═══ Record set ═══
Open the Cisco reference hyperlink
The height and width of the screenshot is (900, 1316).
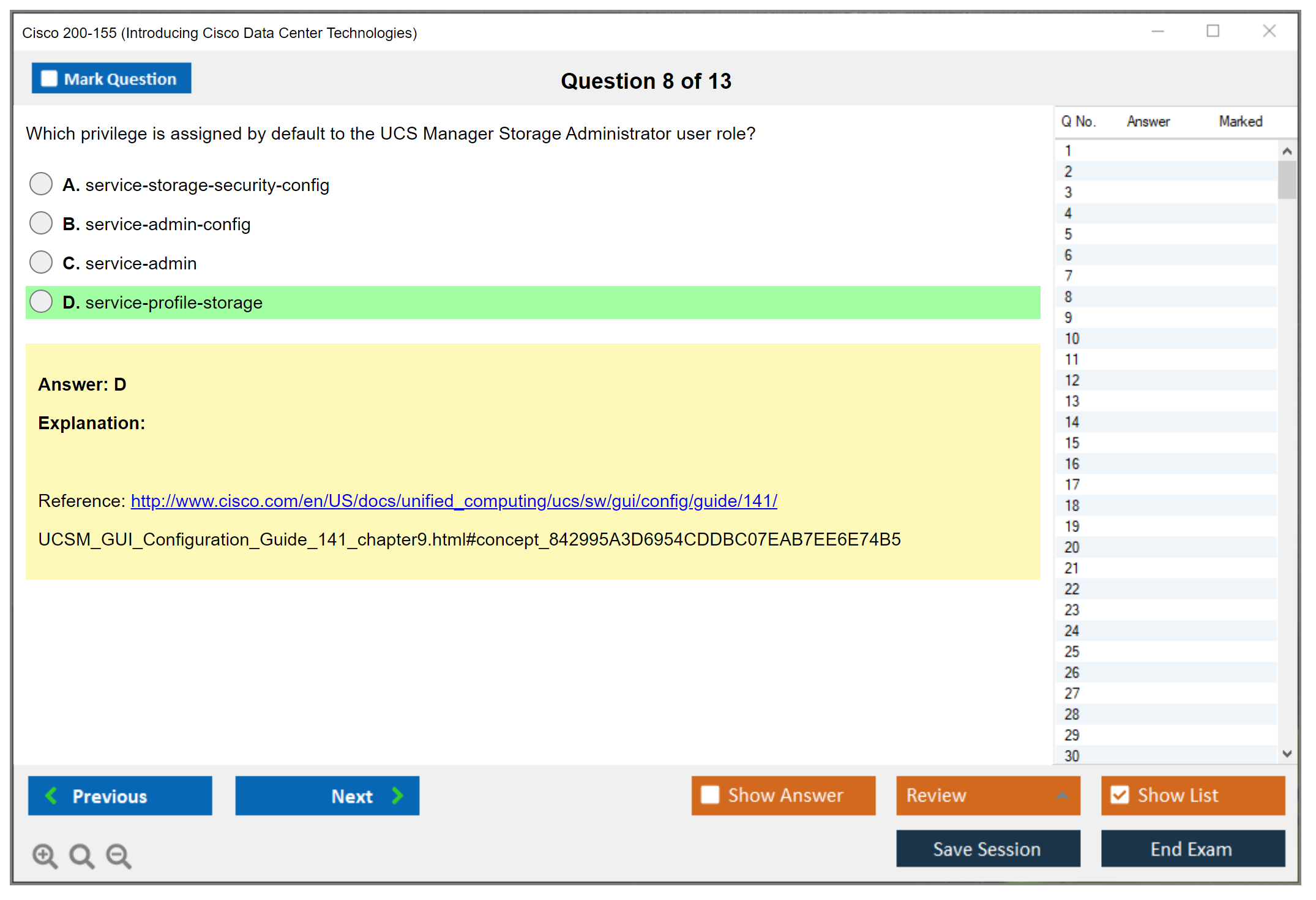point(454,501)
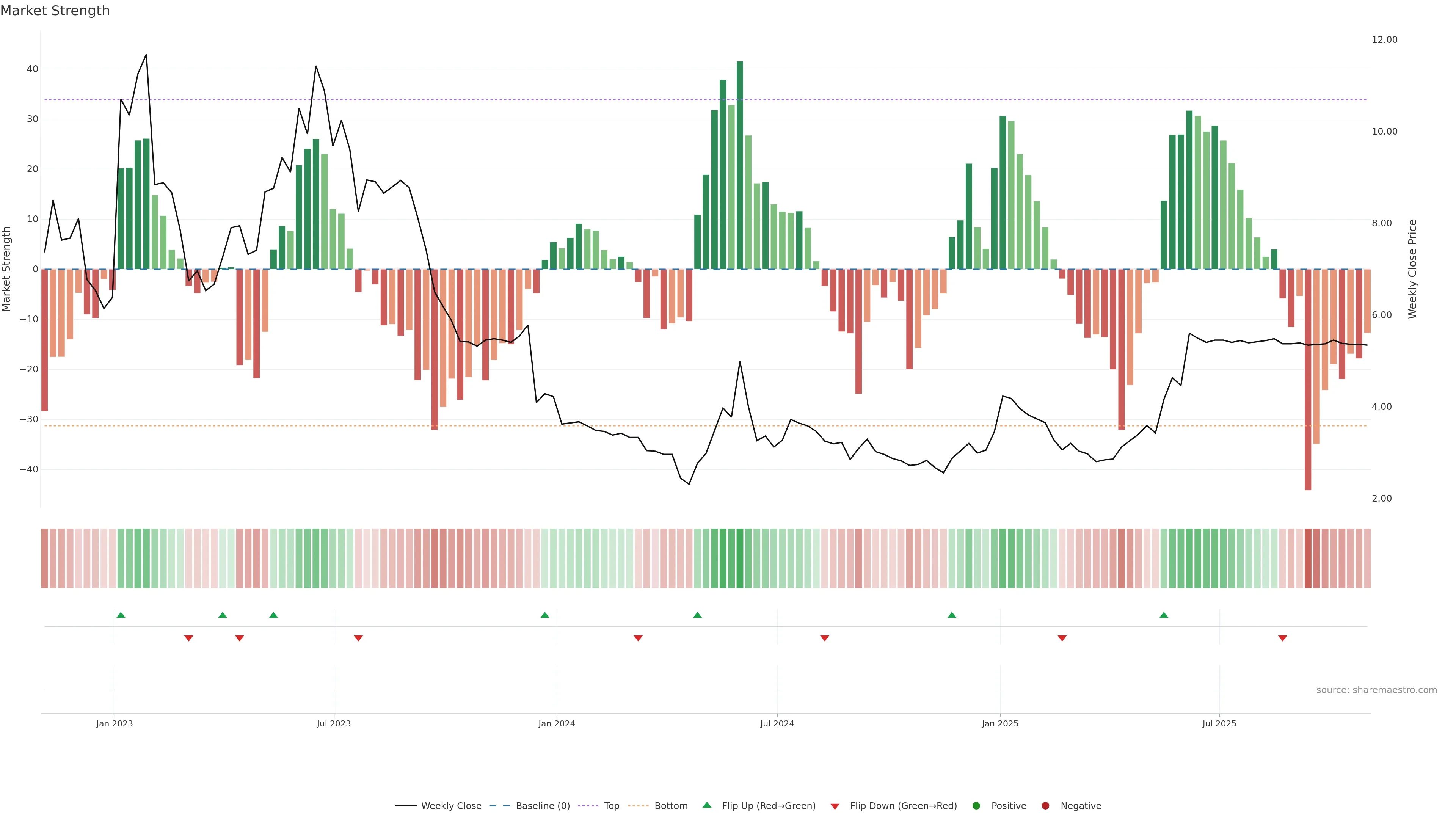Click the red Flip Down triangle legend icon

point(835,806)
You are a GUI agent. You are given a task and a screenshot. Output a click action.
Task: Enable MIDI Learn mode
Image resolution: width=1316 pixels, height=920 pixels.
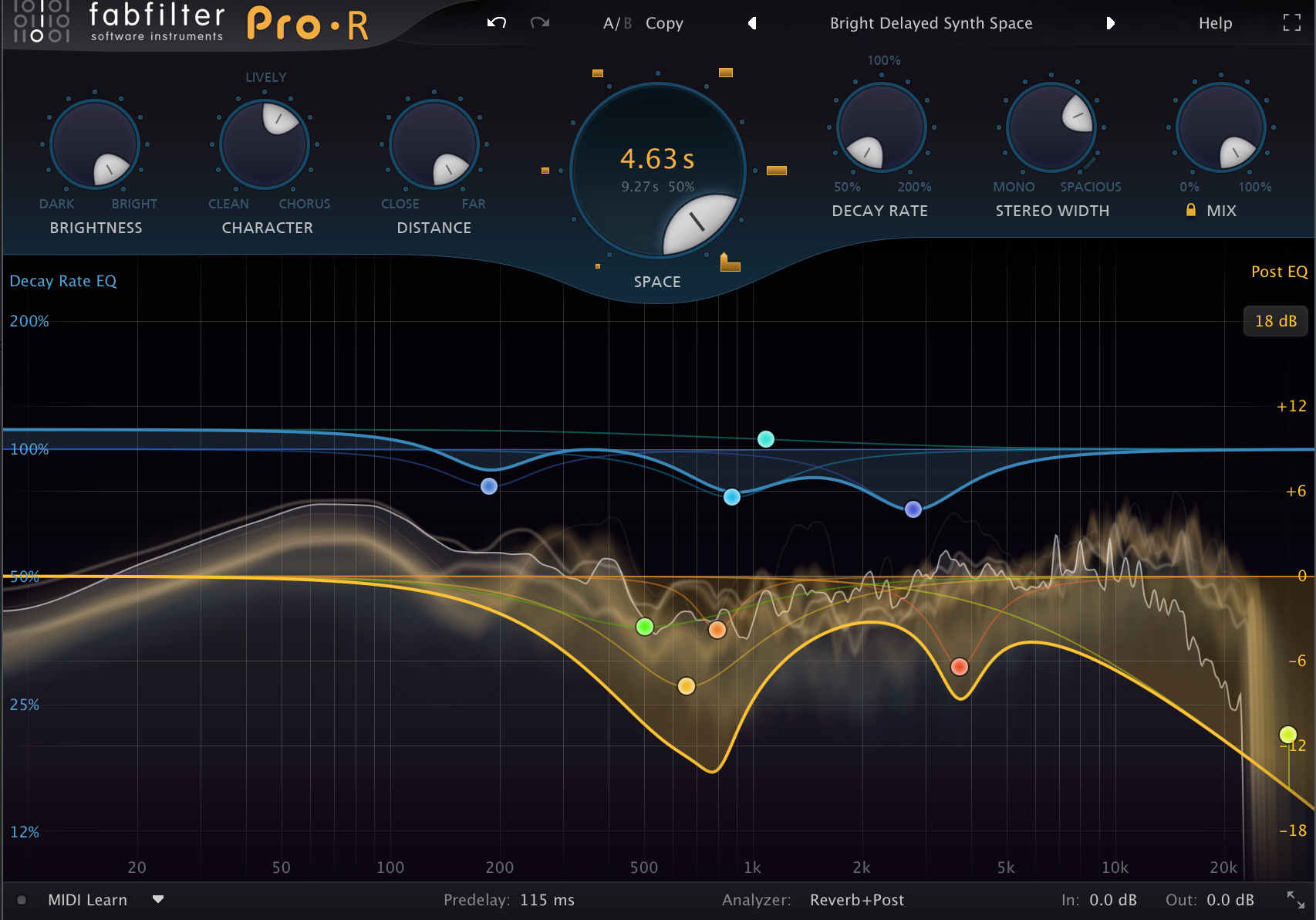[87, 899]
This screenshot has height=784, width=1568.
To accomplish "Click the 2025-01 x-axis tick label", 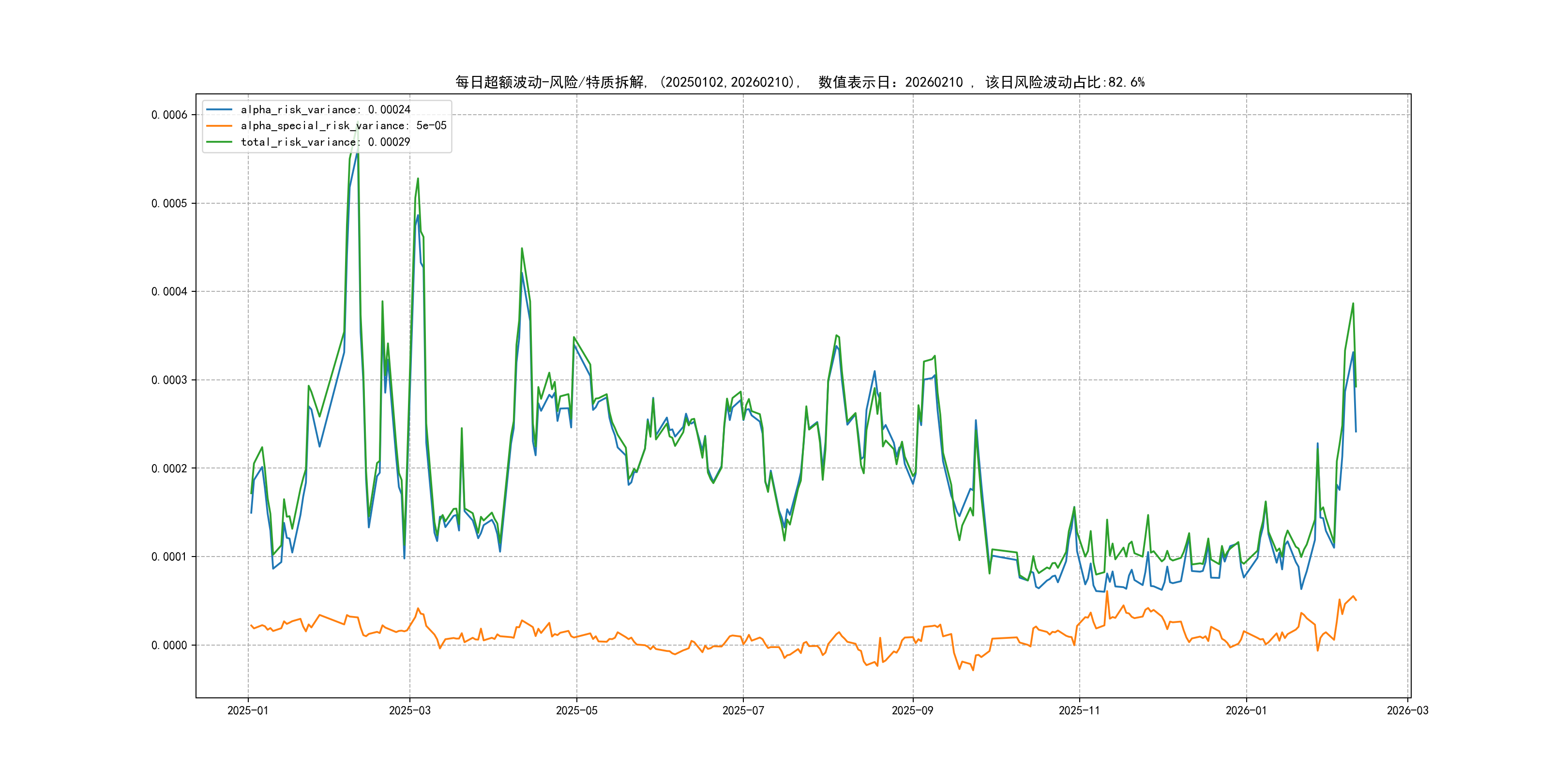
═══
*Task requirements*
What the answer needs is every record above, exactly as written, and no pictures.

*Solution for this problem*
Open the Cisco reference hyperlink
The height and width of the screenshot is (900, 1316).
point(454,501)
Click the red Flip Down triangle legend icon

point(835,806)
You are a GUI agent. You are given a task and a screenshot. Output a click action.
Task: Enable MIDI Learn mode
Image resolution: width=1316 pixels, height=920 pixels.
[87, 899]
This screenshot has height=784, width=1568.
To accomplish "Click the 2025-01 x-axis tick label", 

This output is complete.